A company in China is preparing to build the world's tallest skyscraper in just 90 days.
From the foundations upwards, the whole construction will be erected within three months at a rate of five floors a day.
Work will start at the end of this month and it should all be finished by the end of February.
It is a challenge only China could attempt to take on and it will be built in a city most people will have never heard of - Changsha in Hunan Province.
The building will be called Sky City and its statistics are quite remarkable. It will be 838 metres high, with 220 floors and a construction area of one million square metres.
To achieve that, 200,000 tons of steel will be used.
There will be space for 31,000 people inside, who will be able to move up and down with the help of 104 high speed lifts.
Some 83% of the building will be for residential use, with room for 17,400 people.
There will be schools educating up to 4,600 children and a hospital which will treat 1,400 patients.It will also contain a hotel with a capacity for 1,000.
Only 3% of the building will be for office use. Any remaining space will be shops and restaurants.
The building will be just a few metres taller than the Burj Khalifa in Dubai but will be constructed at a fraction of the cost.
The company behind it, Broad Sustainable Building (BSB), specialises in prefabricated modular technology which allows them to cut costs significantly.
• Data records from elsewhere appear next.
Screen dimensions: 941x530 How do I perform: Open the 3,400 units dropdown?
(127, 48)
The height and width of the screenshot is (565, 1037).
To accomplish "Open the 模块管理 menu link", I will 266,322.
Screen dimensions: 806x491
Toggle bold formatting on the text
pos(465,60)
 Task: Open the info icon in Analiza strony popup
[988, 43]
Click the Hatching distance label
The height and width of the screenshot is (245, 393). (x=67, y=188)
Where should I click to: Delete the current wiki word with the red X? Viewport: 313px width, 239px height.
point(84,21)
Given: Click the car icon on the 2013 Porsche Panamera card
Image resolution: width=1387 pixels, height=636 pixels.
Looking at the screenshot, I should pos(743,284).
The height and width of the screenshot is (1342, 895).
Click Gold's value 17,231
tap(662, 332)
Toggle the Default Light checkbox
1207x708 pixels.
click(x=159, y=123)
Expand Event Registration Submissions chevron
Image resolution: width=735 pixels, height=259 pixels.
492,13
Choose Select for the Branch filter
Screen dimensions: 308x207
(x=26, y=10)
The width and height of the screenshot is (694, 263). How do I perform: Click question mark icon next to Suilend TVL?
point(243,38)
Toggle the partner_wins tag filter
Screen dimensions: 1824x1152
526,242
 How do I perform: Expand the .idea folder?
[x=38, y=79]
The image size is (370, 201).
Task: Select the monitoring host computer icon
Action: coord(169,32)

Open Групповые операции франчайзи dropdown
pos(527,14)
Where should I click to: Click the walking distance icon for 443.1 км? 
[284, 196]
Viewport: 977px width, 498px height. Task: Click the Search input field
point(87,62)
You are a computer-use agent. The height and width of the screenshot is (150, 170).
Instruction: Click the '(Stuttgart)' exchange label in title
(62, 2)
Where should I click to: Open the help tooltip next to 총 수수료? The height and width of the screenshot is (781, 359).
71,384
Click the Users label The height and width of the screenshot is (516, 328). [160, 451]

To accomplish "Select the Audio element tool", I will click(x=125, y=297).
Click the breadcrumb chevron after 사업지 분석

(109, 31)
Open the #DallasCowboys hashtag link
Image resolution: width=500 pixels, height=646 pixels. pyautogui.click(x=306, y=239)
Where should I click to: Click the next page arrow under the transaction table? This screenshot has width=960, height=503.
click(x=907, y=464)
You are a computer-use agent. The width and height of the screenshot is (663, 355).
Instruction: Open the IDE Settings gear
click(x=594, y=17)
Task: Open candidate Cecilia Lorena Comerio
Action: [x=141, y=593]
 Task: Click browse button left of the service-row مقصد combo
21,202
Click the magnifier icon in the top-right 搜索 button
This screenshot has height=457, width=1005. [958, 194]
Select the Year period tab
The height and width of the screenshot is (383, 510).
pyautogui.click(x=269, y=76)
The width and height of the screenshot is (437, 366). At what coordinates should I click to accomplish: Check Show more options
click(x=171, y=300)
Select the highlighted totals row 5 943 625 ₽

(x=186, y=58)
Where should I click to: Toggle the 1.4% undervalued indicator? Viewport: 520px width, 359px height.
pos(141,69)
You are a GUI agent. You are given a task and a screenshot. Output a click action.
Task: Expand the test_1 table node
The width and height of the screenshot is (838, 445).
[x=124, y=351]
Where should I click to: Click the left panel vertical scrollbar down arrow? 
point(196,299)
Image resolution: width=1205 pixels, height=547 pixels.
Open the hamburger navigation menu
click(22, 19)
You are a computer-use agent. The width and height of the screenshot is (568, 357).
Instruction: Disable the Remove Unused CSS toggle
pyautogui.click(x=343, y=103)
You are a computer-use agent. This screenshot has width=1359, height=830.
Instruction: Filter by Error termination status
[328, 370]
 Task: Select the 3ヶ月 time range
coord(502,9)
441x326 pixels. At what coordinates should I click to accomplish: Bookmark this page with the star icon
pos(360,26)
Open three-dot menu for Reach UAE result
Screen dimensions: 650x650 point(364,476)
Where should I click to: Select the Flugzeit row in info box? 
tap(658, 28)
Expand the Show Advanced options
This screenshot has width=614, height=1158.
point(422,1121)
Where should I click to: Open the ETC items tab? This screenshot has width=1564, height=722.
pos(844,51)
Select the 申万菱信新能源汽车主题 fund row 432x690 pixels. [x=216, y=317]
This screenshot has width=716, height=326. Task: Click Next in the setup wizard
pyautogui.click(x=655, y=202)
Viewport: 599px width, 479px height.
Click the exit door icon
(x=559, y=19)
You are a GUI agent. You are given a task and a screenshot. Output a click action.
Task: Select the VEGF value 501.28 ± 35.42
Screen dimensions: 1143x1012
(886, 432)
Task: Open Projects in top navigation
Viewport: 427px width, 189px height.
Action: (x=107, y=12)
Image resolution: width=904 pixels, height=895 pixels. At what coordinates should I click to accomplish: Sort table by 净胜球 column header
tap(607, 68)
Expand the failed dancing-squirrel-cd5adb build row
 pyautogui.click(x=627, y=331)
The Burj in Dubai cost £9,500 per square metre, whereas Sky City will cost just £950 per square metre.
Some of the same team who built the Burj will work on this new project.
It is not the first seemingly impossible, fast construction project by the company. In January, they built a 30-story hotel in just 15 days and it is still standing.
Any concerns that the speed of construction will seriously jeopardise the safety of Sky City have been refuted by the company.
BSB claim that the building will be state-of-the-art in every respect. It will be resistant to fire for up to 15 minutes and will, they claim, even be able to withstand magnitude nine earthquakes.